-- Instructions for the task --
Rewrite the items below with "dropdown" replaced by "list", changing nothing else and leaving out the pictures.

-- Data records --
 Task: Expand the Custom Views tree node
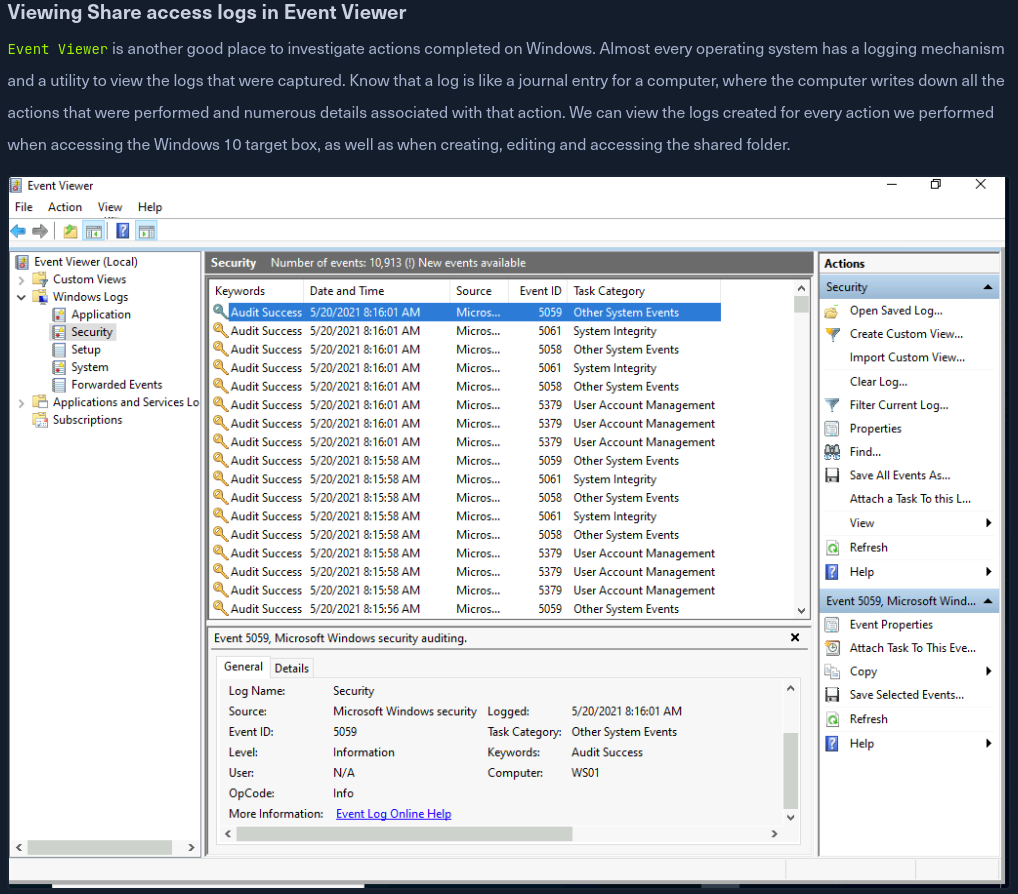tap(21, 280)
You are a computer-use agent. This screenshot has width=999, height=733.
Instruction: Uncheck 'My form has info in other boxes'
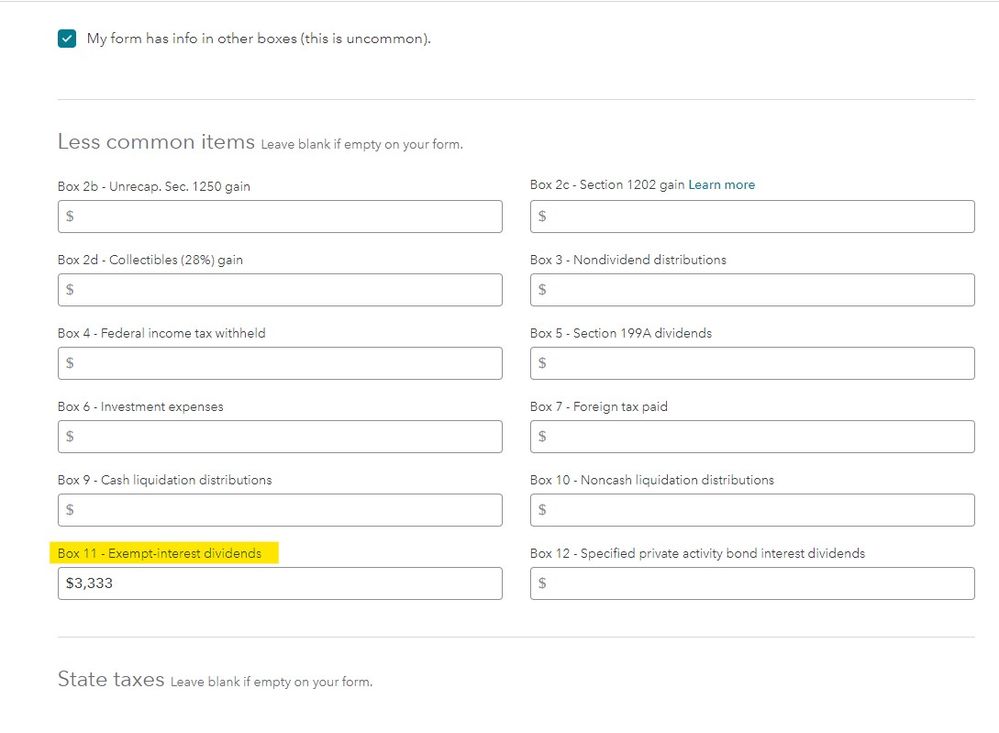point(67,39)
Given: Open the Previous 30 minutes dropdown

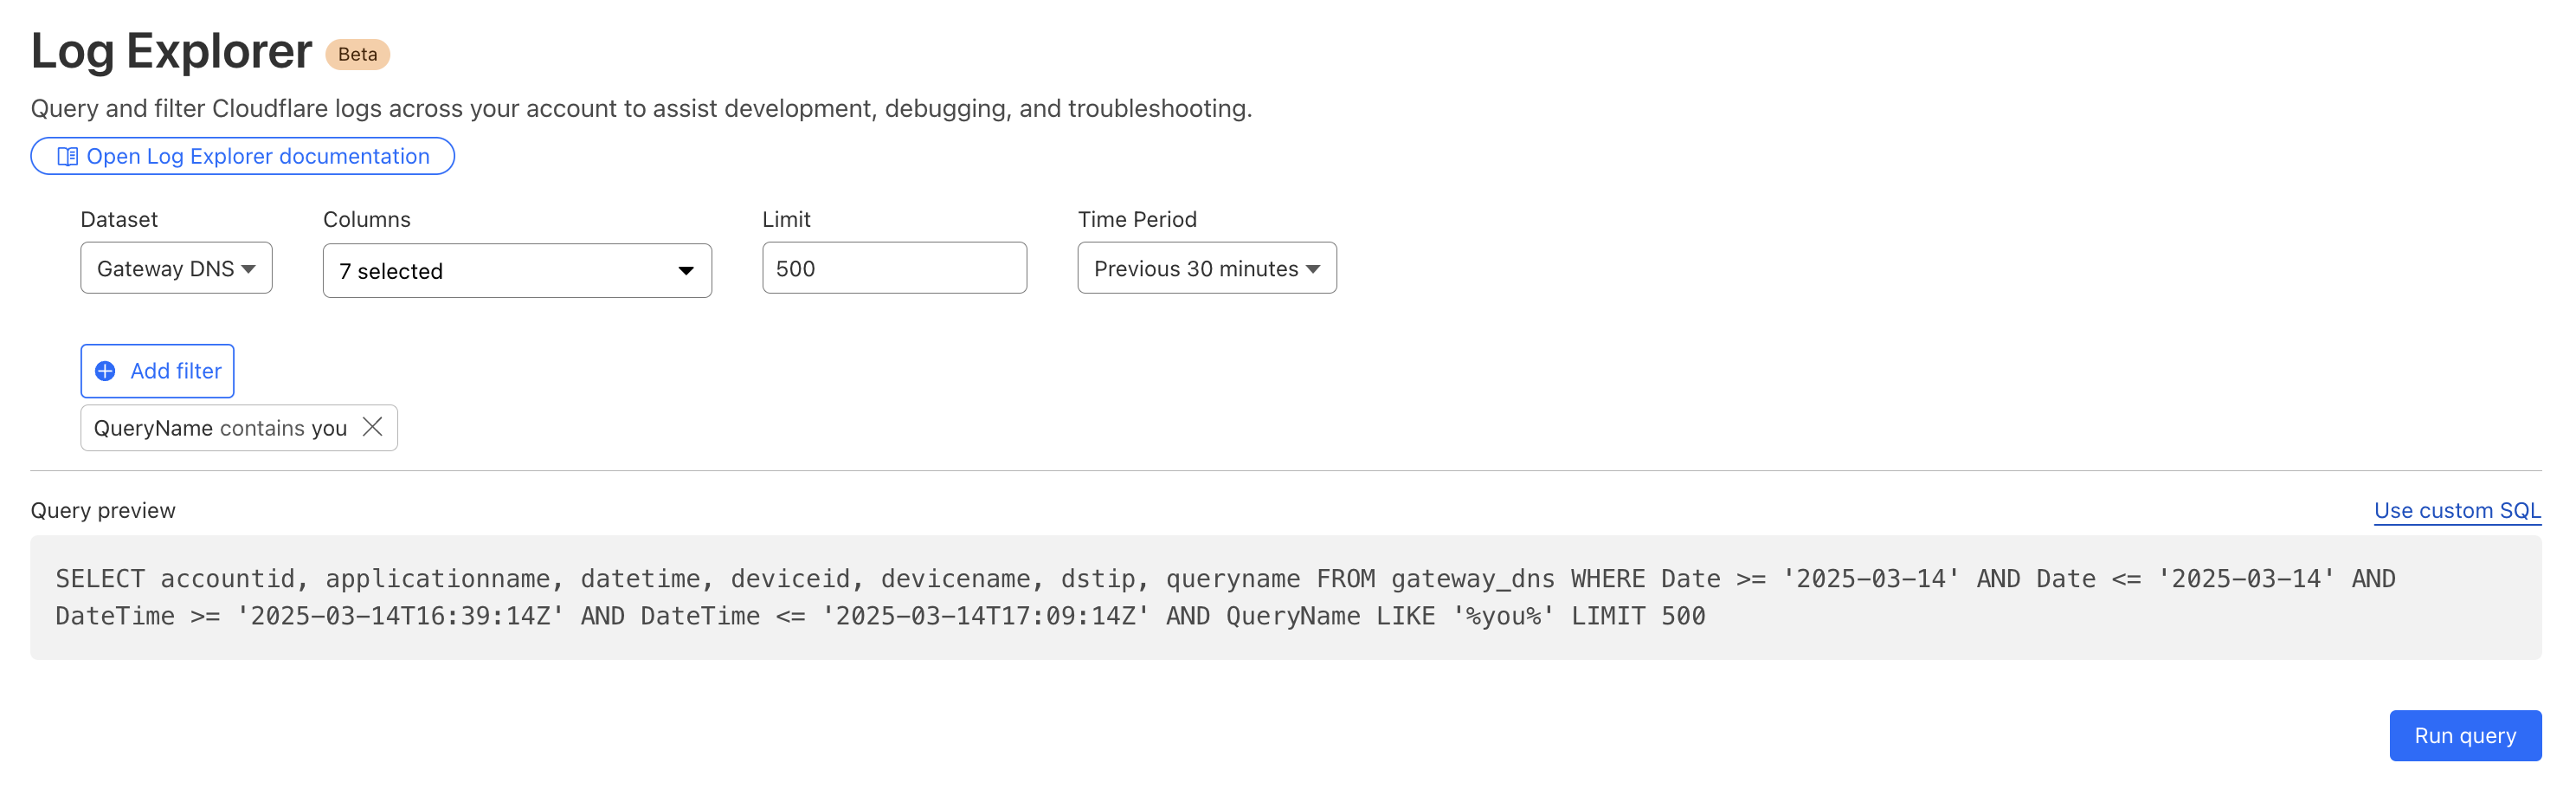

-- Solution --
 Task: Expand the Custom Views tree node
tap(21, 280)
You are a computer-use agent. This screenshot has width=999, height=733.
Instruction: Uncheck 'My form has info in other boxes'
point(67,39)
Given: Open the Previous 30 minutes list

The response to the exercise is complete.